Он пошел домой и лег спать, но под утро его разбудило неожиданное сочетание форм, и он встал с постели, чувствуя себя свежим и готовым к работе, и начал угадывать, но видение ускользало и вскоре бросило совсем, оставив на полотне лишь неразбериху мазков. Потом он оделся, умылся и отправился к Августу, который, конечно, его принял, но не так радушно, как вчера.

Все же это было немного навязчиво приходить два дня подряд, к тому же он и денег вчера, кажется, дал. Рицхе был в том же толстом байковом халате, что и вчера, и так же улыбался, но свечения не проступало, вместо него чувствовалась натужность, хотя он, как и вчера, вежливо предложил кофе и коньяк. Но Марк отказался. Он пришел по делу, по очень важному делу, по мере изложения которого выражение лица Августа менялось от внимательного к удивленному, а затем ошарашенному. Впрочем, Марк сразу подошел к сути, сказав, что долго думал над их вчерашним разговором, «вернее, над тем, что вы говорили, Август». Тот сморщил лоб, и Марку пришлось напомнить:

– О пророках, успехе, ну и прочее, – скомкал он, потому что Рицхе уже кивал головой и приговаривал: «Да, да, я помню, конечно».

– И в результате я понял, что вы правы, совершенно правы.

– Конечно… – попытался добавить свое Рицхе, но Марк не дал.

– Я согласен, – сказал он, и Август снова наморщился, не понимая. Он, кажется, ни о чем не просил Штайма.

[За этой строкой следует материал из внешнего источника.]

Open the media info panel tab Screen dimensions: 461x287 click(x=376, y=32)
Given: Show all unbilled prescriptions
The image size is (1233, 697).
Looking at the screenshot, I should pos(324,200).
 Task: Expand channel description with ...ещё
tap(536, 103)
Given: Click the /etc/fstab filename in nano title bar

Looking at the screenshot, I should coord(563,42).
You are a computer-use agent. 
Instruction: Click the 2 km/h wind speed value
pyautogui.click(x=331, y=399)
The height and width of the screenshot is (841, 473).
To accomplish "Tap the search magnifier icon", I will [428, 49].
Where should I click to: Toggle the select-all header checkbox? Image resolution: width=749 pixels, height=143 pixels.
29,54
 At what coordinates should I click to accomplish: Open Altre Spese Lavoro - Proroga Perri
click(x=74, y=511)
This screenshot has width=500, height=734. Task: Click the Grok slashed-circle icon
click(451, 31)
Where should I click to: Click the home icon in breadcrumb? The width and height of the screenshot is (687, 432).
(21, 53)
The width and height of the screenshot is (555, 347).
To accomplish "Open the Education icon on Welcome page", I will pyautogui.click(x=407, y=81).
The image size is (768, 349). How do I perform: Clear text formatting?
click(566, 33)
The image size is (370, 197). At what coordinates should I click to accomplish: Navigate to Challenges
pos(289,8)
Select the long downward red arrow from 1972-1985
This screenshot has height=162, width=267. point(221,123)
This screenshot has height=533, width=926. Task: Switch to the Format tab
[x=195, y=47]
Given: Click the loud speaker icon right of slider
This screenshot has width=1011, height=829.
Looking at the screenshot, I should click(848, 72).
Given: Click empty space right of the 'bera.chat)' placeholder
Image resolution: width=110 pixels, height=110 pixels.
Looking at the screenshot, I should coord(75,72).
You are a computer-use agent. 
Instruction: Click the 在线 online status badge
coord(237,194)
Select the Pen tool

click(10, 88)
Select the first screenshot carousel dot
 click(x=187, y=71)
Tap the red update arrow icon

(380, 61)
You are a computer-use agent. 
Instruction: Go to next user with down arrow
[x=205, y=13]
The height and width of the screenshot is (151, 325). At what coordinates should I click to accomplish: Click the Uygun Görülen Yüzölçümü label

– Я согласен умереть, Август, – уточнил Марк, видя его замешательство. Но это не было замешательством, это был испуг: Рицхе боялся сумасшедших, а таких среди художников он встречал предостаточно.

– Я не понимаю вас, Марк, – произнес он, немного отстраняясь.

– Что здесь непонятного? Все очень просто. Мы идем к адвокату и подписываем бумагу, что в случае моей смерти вы получаете все мои картины, их у меня около двух сотен, 186, если быть точным, и реализуете их по ценам, вами же и определенным. Половину суммы вы оставляете себе, а половину переводите на счет в банке, который я укажу в договоре. Вот и все.

– Что за счет? – спросил Рицхе, сознавая, что это самый нелепый и самый несущественный вопрос из всех, которые он хотел задать. Но он ничего не мог поделать с собой, он смотрел на этого рыжего, длинного, несуразного Марка и не мог понять, шутит тот или сошел с ума.

– Какая вам разница? – ответил Марк вопросом. – Только не спешите с продажами, вы же сами сказали, что после смерти пророка его пророчества не имеют цены.

– Я так не говорил, – сказал Рицхе, но оба они знали, что формулировка несущественна: мысль подразумевалась именно такая.

Самое страшное для Рицхе заключалось в том, что Штайм говорил нормальным голосом, сдержанно и разумно, в нем не прослеживались обычные признаки безумия, нервная дрожь в голосе или лихорадочный блеск в глазах.

– Послушайте, Марк, – начал Рицхе осторожно, – вы молоды, у вас еще все впереди, и вы создадите много прекрасных картин. В вашей жизни будет много радостей, – он запнулся, вспоминая: любовь, творчество, природа, книги, красота, – он вытягивал из себя одно удовольствие за другим, как бы делясь каждым из них, – хотя бы этот коньяк, или запах хороших духов, или хорошая сигара, да мало ли. К тому же…

Но Марк перебил его.

– Вы же умный человек, Август, к тому же чуткий, понимающий. К чему эти банальности? Я достаточно написал и должен уйти, зачем оттягивать, ведь только мои картины имеют значение. Вы же знаете, что для меня не существует коньяка, духов, даже любви – только моя работа. К тому же стареть и умирать в безвестности и нищете, не признанным, попрошайкой, которого все жалеют?! Зачем? Пусть меня запомнят таким, какой я есть, чуть странным, чудаковатым, но пророком. Вы ведь так говорили?